- **WORK REQUIRED**: Extract all of the entries below, repeating each of their lines exactly.

Data pulled from a collection
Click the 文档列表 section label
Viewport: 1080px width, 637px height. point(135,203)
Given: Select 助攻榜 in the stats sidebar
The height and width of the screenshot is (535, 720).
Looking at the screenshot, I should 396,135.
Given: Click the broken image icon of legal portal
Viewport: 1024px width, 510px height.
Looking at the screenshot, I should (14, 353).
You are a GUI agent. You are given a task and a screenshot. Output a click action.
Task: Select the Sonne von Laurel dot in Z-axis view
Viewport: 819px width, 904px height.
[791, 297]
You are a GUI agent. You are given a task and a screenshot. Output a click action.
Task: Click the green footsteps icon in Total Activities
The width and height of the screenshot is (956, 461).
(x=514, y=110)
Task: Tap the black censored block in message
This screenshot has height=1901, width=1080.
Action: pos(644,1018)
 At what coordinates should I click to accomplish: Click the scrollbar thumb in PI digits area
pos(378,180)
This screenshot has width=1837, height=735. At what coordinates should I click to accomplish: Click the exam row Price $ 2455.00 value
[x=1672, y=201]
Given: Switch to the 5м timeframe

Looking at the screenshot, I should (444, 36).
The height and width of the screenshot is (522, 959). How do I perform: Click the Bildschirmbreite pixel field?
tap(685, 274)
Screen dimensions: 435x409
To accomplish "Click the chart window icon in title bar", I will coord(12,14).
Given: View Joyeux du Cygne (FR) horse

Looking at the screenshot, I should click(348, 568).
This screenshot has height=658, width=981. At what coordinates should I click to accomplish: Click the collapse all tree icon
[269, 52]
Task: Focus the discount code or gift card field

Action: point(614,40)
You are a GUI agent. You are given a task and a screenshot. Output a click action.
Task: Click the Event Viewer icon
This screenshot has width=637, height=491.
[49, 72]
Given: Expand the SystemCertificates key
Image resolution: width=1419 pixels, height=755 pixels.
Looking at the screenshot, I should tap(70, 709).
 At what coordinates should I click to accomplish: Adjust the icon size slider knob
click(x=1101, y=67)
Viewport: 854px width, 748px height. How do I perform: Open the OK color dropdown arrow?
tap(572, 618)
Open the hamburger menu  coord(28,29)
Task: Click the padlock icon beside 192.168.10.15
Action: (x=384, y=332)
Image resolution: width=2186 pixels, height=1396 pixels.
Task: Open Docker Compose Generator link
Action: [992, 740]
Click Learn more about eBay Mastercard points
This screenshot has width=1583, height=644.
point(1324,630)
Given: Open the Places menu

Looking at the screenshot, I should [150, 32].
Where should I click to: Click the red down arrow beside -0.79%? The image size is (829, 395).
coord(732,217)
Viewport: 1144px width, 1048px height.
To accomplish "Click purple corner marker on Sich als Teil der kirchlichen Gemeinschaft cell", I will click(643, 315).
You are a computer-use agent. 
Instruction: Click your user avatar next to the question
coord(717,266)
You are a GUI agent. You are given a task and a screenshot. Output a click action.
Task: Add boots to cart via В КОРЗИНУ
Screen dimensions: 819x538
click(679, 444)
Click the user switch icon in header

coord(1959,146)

- **SOLUTION TO THE PROBLEM**:
Click the 文档列表 section label
Viewport: 1080px width, 637px height. point(135,203)
Given: Select 助攻榜 in the stats sidebar
The height and width of the screenshot is (535, 720).
Looking at the screenshot, I should 396,135.
Given: Click the broken image icon of legal portal
Viewport: 1024px width, 510px height.
Looking at the screenshot, I should (14, 353).
You are a GUI agent. You are given a task and a screenshot. Output a click action.
Task: Select the Sonne von Laurel dot in Z-axis view
Viewport: 819px width, 904px height.
[791, 297]
You are a GUI agent. You are given a task and a screenshot. Output a click action.
Task: Click the green footsteps icon in Total Activities
The width and height of the screenshot is (956, 461).
(x=514, y=110)
Task: Tap the black censored block in message
This screenshot has height=1901, width=1080.
Action: pos(644,1018)
 At what coordinates should I click to accomplish: Click the scrollbar thumb in PI digits area
pos(378,180)
This screenshot has width=1837, height=735. At what coordinates should I click to accomplish: Click the exam row Price $ 2455.00 value
[x=1672, y=201]
Given: Switch to the 5м timeframe

Looking at the screenshot, I should (444, 36).
The height and width of the screenshot is (522, 959). How do I perform: Click the Bildschirmbreite pixel field?
tap(685, 274)
Screen dimensions: 435x409
To accomplish "Click the chart window icon in title bar", I will coord(12,14).
Given: View Joyeux du Cygne (FR) horse

Looking at the screenshot, I should click(348, 568).
This screenshot has height=658, width=981. At what coordinates should I click to accomplish: Click the collapse all tree icon
[269, 52]
Task: Focus the discount code or gift card field

Action: point(614,40)
You are a GUI agent. You are given a task and a screenshot. Output a click action.
Task: Click the Event Viewer icon
This screenshot has width=637, height=491.
[49, 72]
Given: Expand the SystemCertificates key
Image resolution: width=1419 pixels, height=755 pixels.
Looking at the screenshot, I should tap(70, 709).
 At what coordinates should I click to accomplish: Adjust the icon size slider knob
click(x=1101, y=67)
Viewport: 854px width, 748px height. How do I perform: Open the OK color dropdown arrow?
tap(572, 618)
Open the hamburger menu  coord(28,29)
Task: Click the padlock icon beside 192.168.10.15
Action: (x=384, y=332)
Image resolution: width=2186 pixels, height=1396 pixels.
Task: Open Docker Compose Generator link
Action: [992, 740]
Click Learn more about eBay Mastercard points
This screenshot has width=1583, height=644.
point(1324,630)
Given: Open the Places menu

Looking at the screenshot, I should [150, 32].
Where should I click to: Click the red down arrow beside -0.79%? The image size is (829, 395).
coord(732,217)
Viewport: 1144px width, 1048px height.
To accomplish "Click purple corner marker on Sich als Teil der kirchlichen Gemeinschaft cell", I will click(643, 315).
You are a computer-use agent. 
Instruction: Click your user avatar next to the question
coord(717,266)
You are a GUI agent. You are given a task and a screenshot. Output a click action.
Task: Add boots to cart via В КОРЗИНУ
Screen dimensions: 819x538
click(679, 444)
Click the user switch icon in header

coord(1959,146)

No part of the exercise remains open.